Premium
Ondansetron enhanced diclofenac‐induced nephrotoxicity in mice
Author(s) -
Shakibaie Mojtaba,
Forootanfar Hamid,
Ghaseminejad Atoosa,
Salimi Azad,
Ameri Atefeh,
Doostmohammadi Mohsen,
Jafari Elham,
Rahimi HamidReza
Publication year - 2019
Publication title -
journal of biochemical and molecular toxicology
Language(s) - English
Resource type - Journals
SCImago Journal Rank - 0.526
H-Index - 58
eISSN - 1099-0461
pISSN - 1095-6670
DOI - 10.1002/jbt.22378
Subject(s) - ondansetron , oxidative stress , diclofenac , pharmacology , malondialdehyde , nephrotoxicity , superoxide dismutase , kidney , chemistry , glutathione , medicine , anesthesia , vomiting , biochemistry , enzyme
This study was performed to investigate the effect of ondansetron, a serotonin receptor (5‐HT3) antagonist, in the alleviation of diclofenac‐induced kidney injuries. NMRI mice were randomly divided into six groups and treated with (A) untreated control group, (B) diclofenac (100 mg/kg), (C) ondansetron (1 mg/kg), (D to F) ondansetron (0.1, 0.5, and 1 mg/kg, respectively) and diclofenac (100 mg/kg) for last 3 days of experiment. The oxidative stress tests strongly demonstrated the negative synergistic effects of diclofenac and ondansetron, regarding the observation of dose‐dependent enhancement of malondialdehyde concentration, and reduction of glutathione content, and superoxide dismutase and catalase activity.

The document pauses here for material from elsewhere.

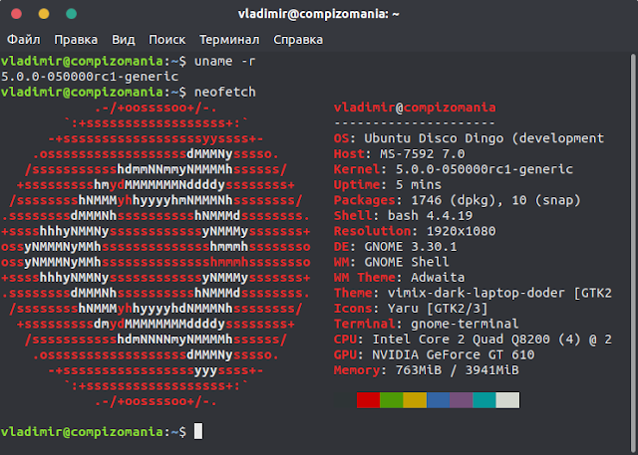Image resolution: width=638 pixels, height=455 pixels.
Task: Maximize window using green circle button
Action: pos(71,14)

Histopathological analyses revealed dose‐dependent tubular epithelial cells degeneration, outstanding mononuclear cells infiltration, clear necrosis at the papillary region of kidney, dilation, and vascular hyperemia in mice kidney tissues treated with ondansetron and diclofenac. Conclusively, these findings suggested the possible ondansetron‐diclofenac interaction through the induction of oxidative stress.